*Request:* Write out the data below line for line without any changes, leaving the pictures out.

Data for locating words and elements
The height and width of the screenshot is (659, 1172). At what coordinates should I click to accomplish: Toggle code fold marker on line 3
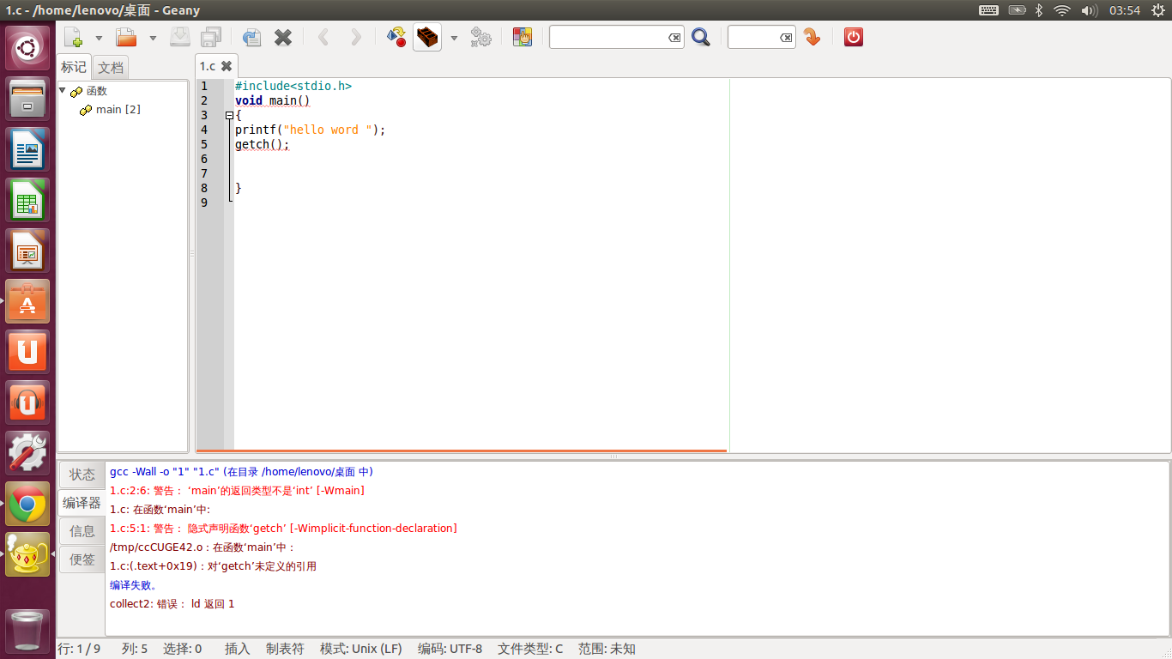(229, 115)
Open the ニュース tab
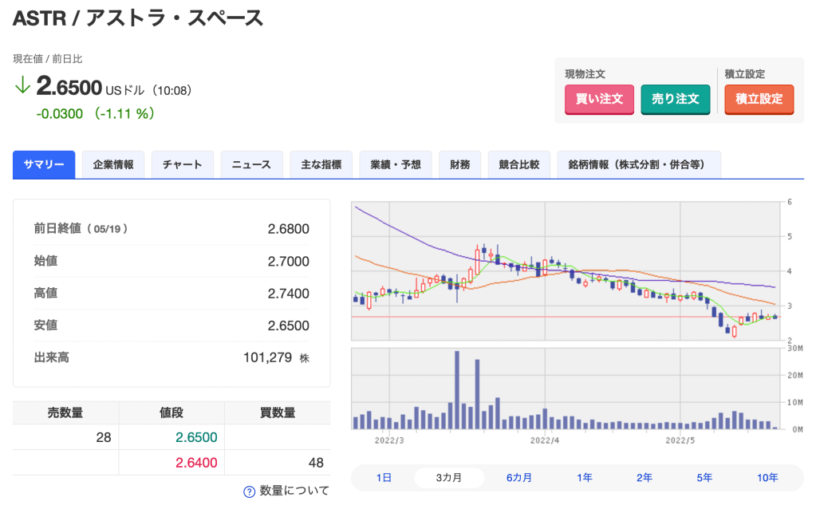Screen dimensions: 816x505 (251, 165)
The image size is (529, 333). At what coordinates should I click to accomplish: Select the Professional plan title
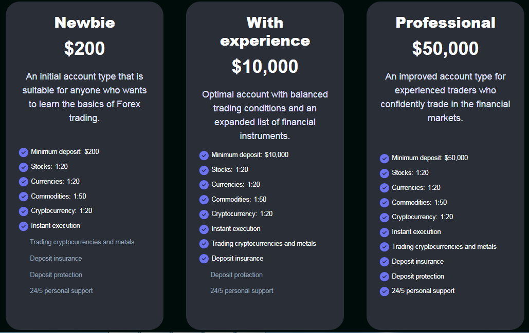(445, 23)
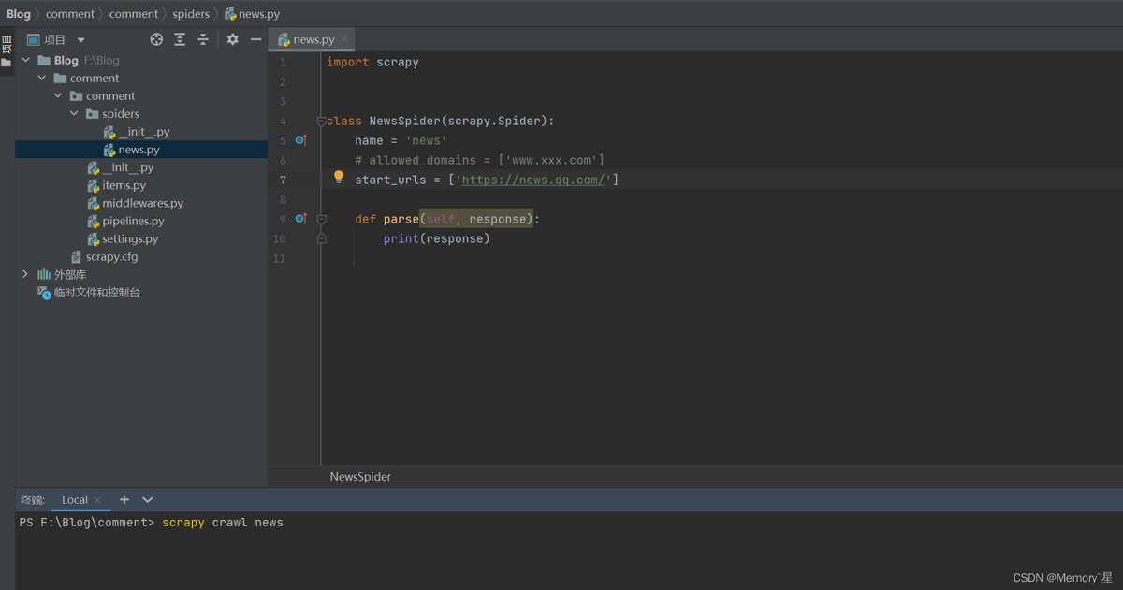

*Expected output:*
The height and width of the screenshot is (659, 1172). At what coordinates should I click to accomplish: Toggle code fold marker on line 3
(229, 115)
Open the ニュース tab
Screen dimensions: 816x505 (251, 165)
The image size is (529, 333). At what coordinates should I click to accomplish: Select the Professional plan title
(445, 23)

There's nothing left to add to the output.